_Data for the task_:
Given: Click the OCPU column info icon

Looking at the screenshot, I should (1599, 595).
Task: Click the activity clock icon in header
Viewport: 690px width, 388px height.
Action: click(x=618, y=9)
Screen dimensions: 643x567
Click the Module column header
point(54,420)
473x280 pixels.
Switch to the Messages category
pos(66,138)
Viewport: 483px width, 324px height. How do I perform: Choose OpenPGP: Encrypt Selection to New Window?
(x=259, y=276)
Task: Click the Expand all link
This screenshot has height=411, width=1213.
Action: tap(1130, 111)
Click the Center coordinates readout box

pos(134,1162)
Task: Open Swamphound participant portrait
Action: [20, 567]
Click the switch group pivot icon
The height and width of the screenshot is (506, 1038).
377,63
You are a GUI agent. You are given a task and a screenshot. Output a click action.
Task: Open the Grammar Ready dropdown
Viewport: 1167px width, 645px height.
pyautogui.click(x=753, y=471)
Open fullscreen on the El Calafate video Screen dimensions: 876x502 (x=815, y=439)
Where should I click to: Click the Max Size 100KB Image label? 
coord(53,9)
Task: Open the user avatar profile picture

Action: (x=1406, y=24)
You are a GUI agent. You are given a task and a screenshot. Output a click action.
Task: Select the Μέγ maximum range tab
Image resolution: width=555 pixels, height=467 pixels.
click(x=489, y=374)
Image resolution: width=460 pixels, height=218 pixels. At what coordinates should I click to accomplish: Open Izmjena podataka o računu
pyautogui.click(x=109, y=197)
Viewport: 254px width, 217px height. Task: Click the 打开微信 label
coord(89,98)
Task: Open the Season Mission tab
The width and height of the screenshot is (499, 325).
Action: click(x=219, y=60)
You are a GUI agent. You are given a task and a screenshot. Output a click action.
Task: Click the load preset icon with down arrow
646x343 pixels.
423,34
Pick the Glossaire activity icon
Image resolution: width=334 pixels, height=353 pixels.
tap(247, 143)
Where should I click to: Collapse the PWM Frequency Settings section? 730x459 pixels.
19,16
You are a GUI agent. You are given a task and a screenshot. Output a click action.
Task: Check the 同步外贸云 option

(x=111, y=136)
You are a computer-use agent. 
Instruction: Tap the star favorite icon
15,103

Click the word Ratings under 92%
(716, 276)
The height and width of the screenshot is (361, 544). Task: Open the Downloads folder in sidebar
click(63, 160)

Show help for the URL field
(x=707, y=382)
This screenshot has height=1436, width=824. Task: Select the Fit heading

_Exercise_: Search the entries for the string "dimensions" and copy each line where it occurs.

_Result below_:
Screen dimensions: 643x567
Open fullscreen on the El Calafate video Screen dimensions: 876x502 (x=815, y=439)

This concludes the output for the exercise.